» **TO DO**:
[A] Translate this sentence from the cycling tour journal entry into Spanish: "But it took me three hours of riding, at an average speed of 8.5 mph."
[B] According to the cycling tour journal entry, where did the writer stay after the ride from Mackay to Clayton?

» **TEXT SECTION**:
====================
Tour Day 23: Mackay, ID to Clayton, ID

September 9th, 2007

66.02 mi / 5:42:51 time / 11.5 mph avg. / 25.5 mph max. / 2292 ft. climbing
Staying at East Fork BLM Campground

Lost River RangeI was wrong about the Wind Gods yesterday. They weren’t repaying their debts, they were loaning me free wind, and today, they wanted to be paid back. The first section of the day was admittedly a 1000 foot climb over a pass, but I had 25 miles to do it in, so that doesn’t sound too bad. But it took me three hours of riding, at an average speed of 8.5 mph. Oh boy was it brutal. Even when I was headed straight toward a mountain to the north of me, the wind was still blowing fiercely out of the north. Where was it coming from? Straight out of the mountain?
====================
» **THE DATA**:

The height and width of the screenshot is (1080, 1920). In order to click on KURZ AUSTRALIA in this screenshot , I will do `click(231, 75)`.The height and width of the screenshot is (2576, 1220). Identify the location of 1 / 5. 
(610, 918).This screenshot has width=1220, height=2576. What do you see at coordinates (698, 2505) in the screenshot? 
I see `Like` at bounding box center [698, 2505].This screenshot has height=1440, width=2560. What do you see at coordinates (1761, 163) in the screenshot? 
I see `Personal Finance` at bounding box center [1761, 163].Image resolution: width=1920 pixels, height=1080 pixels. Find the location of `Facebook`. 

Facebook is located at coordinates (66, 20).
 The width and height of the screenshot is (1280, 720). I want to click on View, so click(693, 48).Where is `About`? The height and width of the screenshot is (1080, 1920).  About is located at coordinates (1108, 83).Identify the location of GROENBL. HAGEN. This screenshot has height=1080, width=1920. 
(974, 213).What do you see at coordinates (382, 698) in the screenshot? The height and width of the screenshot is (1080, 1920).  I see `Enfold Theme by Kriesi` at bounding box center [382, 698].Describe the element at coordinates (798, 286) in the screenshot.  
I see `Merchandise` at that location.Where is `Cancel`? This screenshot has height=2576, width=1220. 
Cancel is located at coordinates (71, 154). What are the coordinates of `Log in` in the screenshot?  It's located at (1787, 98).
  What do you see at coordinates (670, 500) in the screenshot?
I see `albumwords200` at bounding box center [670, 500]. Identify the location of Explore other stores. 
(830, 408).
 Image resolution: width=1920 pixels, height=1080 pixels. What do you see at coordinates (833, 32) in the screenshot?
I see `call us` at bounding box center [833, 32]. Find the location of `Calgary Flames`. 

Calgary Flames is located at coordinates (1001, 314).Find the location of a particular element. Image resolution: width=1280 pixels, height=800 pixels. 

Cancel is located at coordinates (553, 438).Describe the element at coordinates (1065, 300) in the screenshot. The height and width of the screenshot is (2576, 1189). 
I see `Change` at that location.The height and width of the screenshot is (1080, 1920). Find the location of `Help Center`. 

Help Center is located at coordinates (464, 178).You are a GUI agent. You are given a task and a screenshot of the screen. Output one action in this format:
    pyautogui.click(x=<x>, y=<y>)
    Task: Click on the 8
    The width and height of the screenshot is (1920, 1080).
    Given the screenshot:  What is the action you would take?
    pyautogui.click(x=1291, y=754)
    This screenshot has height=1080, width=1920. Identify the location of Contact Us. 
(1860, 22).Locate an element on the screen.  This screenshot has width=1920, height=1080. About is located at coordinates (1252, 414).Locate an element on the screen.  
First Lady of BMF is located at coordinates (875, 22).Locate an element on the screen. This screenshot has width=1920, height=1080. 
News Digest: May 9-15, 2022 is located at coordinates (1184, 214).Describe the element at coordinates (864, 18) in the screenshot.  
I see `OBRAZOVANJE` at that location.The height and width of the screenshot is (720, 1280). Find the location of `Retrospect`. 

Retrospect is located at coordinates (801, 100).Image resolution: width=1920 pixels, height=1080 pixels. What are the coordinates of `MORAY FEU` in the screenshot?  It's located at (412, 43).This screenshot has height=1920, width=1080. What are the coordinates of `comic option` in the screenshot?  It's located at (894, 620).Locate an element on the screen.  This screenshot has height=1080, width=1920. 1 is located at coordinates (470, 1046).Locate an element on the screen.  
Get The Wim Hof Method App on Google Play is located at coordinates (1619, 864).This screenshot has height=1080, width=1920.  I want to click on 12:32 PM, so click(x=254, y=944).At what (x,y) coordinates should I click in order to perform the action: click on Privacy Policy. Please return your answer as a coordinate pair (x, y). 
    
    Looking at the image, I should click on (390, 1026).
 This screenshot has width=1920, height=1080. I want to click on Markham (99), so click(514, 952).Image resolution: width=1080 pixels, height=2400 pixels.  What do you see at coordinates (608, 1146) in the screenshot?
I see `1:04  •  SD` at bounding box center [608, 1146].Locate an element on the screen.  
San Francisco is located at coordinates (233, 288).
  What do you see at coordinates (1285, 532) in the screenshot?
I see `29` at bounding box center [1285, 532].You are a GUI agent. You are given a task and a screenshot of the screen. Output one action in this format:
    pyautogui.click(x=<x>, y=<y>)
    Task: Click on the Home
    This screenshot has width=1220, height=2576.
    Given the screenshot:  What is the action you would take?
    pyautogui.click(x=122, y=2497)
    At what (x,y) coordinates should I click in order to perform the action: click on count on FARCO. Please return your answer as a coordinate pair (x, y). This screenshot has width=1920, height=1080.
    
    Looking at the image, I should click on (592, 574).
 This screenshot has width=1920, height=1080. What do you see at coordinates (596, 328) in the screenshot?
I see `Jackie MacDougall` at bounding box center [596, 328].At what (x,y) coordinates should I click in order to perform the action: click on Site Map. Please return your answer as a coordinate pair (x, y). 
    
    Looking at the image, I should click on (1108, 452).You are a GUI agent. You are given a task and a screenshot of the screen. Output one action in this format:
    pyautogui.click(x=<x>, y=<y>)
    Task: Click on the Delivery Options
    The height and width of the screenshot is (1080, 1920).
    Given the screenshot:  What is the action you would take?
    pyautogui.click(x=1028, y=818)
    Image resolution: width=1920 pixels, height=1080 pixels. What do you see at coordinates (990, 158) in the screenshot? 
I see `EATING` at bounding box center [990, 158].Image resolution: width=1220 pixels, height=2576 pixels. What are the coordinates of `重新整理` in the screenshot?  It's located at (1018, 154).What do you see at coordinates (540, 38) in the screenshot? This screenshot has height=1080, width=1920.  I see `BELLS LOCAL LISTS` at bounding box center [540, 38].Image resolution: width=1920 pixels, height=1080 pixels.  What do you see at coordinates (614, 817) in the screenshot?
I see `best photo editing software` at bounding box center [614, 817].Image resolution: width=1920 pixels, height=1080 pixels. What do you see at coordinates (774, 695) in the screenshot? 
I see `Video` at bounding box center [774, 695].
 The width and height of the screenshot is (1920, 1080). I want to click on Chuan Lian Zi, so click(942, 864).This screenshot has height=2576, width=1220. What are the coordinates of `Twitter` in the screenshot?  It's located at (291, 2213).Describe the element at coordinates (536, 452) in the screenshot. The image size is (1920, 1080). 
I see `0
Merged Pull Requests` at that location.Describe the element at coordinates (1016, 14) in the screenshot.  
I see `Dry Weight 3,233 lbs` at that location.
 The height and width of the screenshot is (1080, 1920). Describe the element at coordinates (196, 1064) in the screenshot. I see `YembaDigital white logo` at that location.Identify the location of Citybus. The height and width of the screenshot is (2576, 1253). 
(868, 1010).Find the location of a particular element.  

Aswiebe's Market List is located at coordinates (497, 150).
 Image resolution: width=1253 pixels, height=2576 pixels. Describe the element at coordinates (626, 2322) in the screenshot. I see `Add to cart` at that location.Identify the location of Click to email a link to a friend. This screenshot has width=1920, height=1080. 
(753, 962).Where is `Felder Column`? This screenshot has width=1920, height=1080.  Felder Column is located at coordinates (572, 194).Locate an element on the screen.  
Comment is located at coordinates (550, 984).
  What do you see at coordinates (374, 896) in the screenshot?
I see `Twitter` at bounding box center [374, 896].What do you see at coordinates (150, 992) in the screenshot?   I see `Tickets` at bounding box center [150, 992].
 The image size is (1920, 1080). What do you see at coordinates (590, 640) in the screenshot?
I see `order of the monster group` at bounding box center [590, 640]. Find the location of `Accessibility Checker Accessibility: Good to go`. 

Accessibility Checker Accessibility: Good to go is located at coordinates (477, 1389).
====================
» **SOLUTIONS TO THE EXERCISE**:
[A] Pero me llevó tres horas de pedaleo, a una velocidad promedio de 8.5 mph.

[B] At East Fork BLM Campground.